Iranian Grand Ayatollah (1913-2010)

Grand Ayatollah Sheikh Ali Safi Golpaygani (علی صافی گلپایگانی, 1913 - 3 January 2010) was an Iranian Twelver Shi'a Marja. He was born in Golpayegan, Iran. He has studied in seminaries of Najaf, Iraq under Grand Ayatollah Borujerdi. He taught at the Seminary of Qom.

His teachers included his father, Muhammad-Javad Safi, Abd al-Karim Ha'iri Yazdi, Hossein Borujerdi, Muhammad Hujjat Kuh-Kamari, Muhammad-Taqi Khansari, and Muhammad al-Hamadani. Among his students were Mahdi Ha'iri Tehrani, Mustafa Khomeini, and Mohammad Beheshti.
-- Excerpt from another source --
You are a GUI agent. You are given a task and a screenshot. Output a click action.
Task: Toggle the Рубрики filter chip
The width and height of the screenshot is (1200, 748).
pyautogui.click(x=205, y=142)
He died from natural causes on 3 January 2010 in Golpayegan, aged 96.

== Works ==
The works of Ali Safi Golpaygani include:

- Dhakhirat al-Uqba — a commentary on Urwat al-Wuthqa (30 volumes, 11 of which have been published, covering the section on ritual purity);
- Tibyan al-Salat — notes from Ayatollah Borujerdi's lectures on prayer (8 volumes);
- Al-Mahajja fi Taqrirat al-Hujja — notes from Ayatollah Hojjat's lectures on usul al-fiqh (2 volumes);
- Al-Dalala ila Man Lahu al-Wilaya — on the doctrine of wilayat al-faqih;
- Raz-e Del — a collection of his poetry;
- Dar Entezar-e Visal — a collection of his poems about the Mahdi;
- Tawdih al-Masa'il — a practical manual of Islamic rulings;
- Montakhab al-Ahkam — a selection of Islamic rulings;
- Manasik al-Hajj — a guide to the rites of Hajj;
- Tarikh-e Tahavvol-e Fiqh-e Shi'a — The History of the Development of Shi'a Jurisprudence, translated and prefaced by Mohammad Hasan Tavakkol;
- Al-Majdi — notes from Ayatollah Borujerdi's lectures on wills.